Entries from a dataset
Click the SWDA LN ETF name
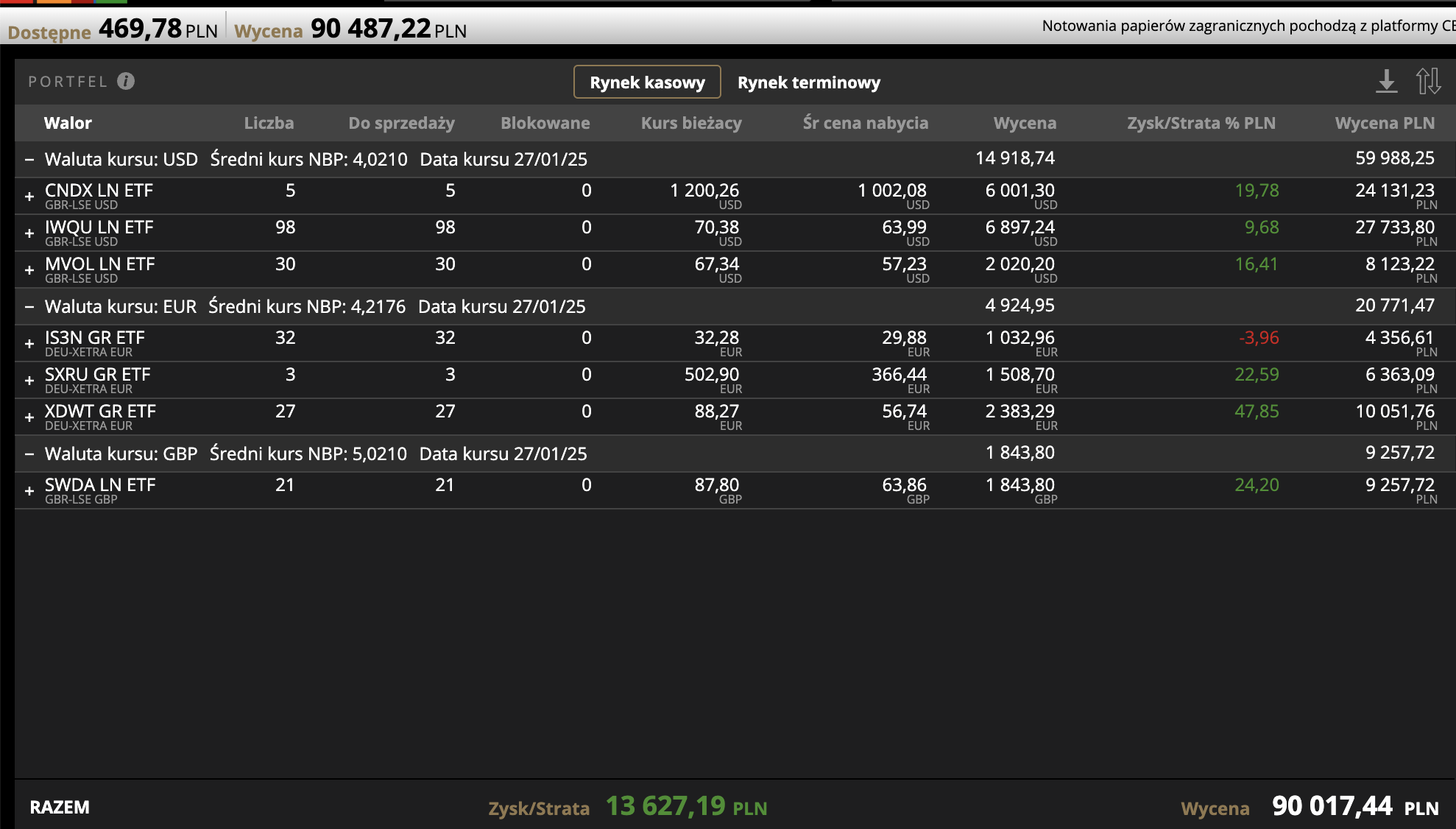pos(100,485)
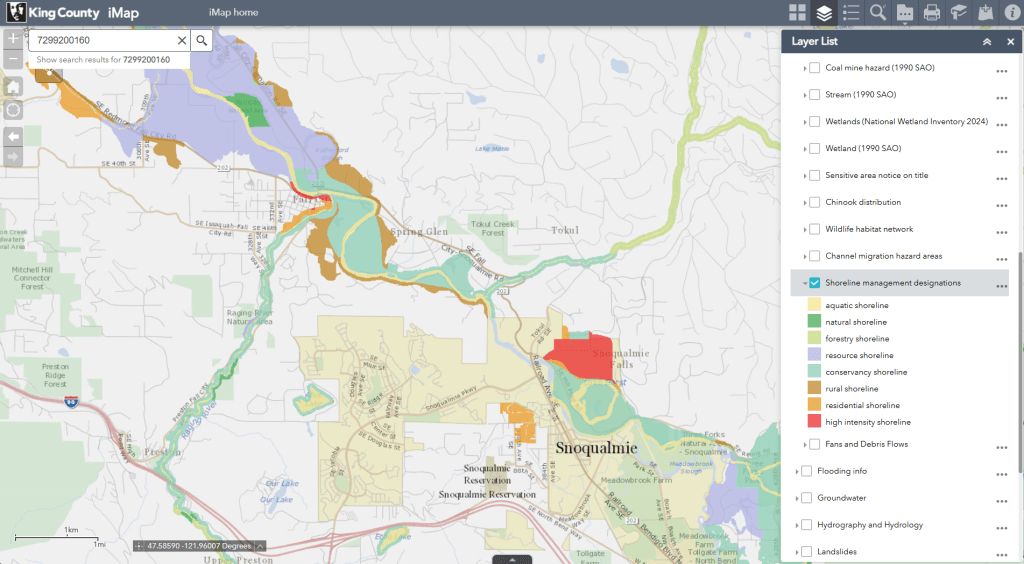
Task: Click Show search results for 7299200160
Action: 103,60
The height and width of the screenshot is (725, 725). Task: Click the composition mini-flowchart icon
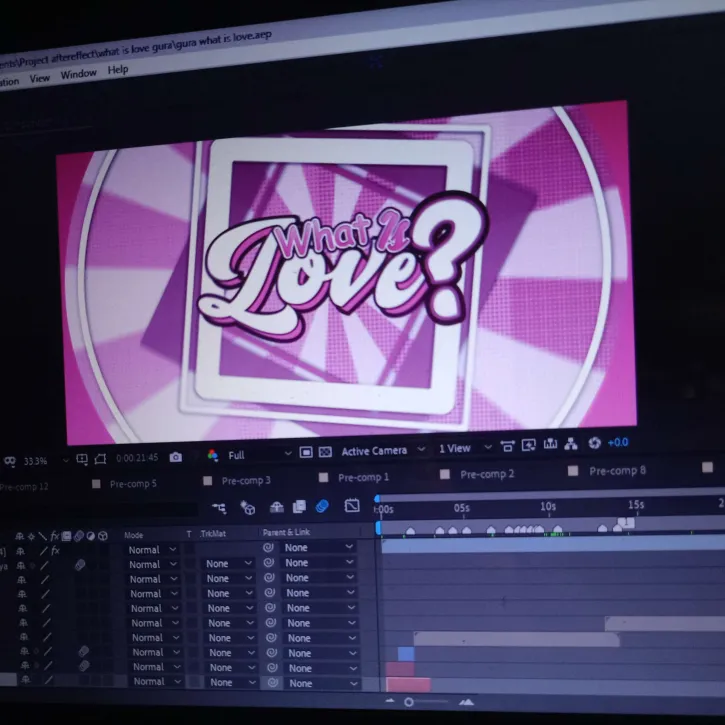218,508
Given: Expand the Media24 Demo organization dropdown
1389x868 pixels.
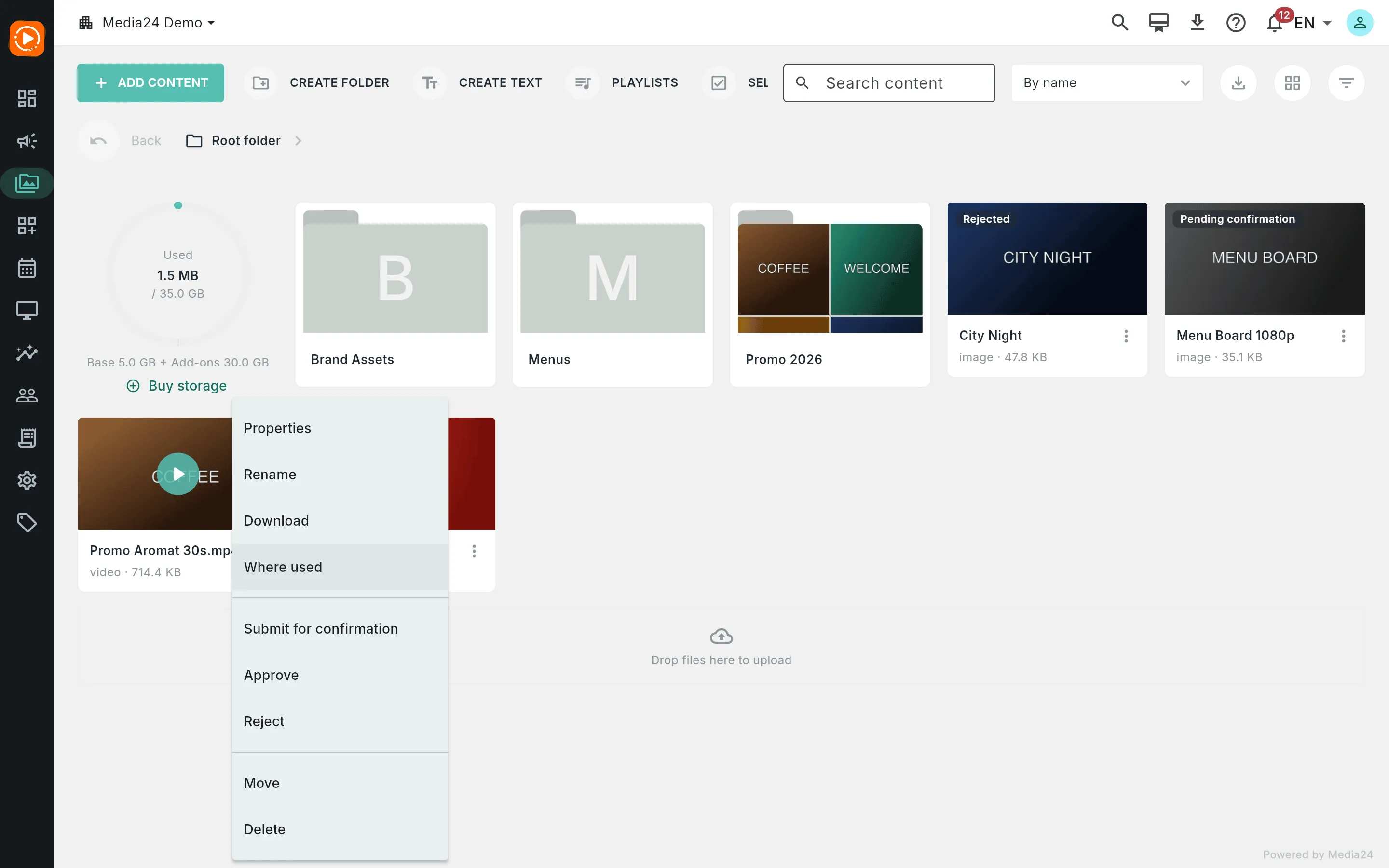Looking at the screenshot, I should (x=147, y=22).
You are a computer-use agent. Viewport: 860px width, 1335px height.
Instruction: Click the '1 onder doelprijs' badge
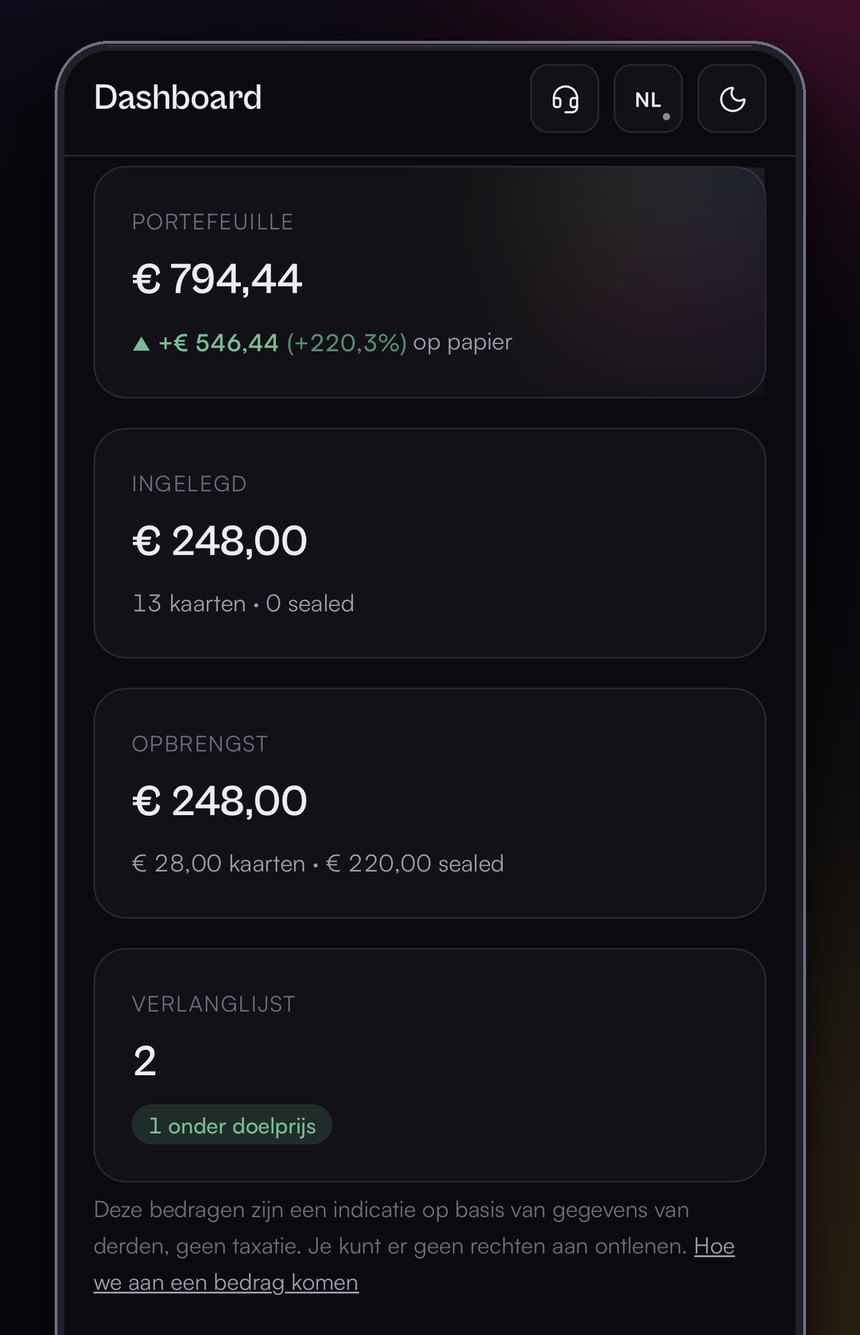pyautogui.click(x=232, y=1125)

Exercise goal:
Turn the stretch of the records from the line containing "You are a computer-use" through the end of the records into a Markdown table with the columns Row and Line, giving each line a row number and skipping blank lines. Leave the pictures out of the table.

Complete response:
| Row | Line |
|---|---|
| 1 | You are a computer-use agent. Viewport: 860px width, 1335px height. |
| 2 | Instruction: Click the '1 onder doelprijs' badge |
| 3 | pyautogui.click(x=232, y=1125) |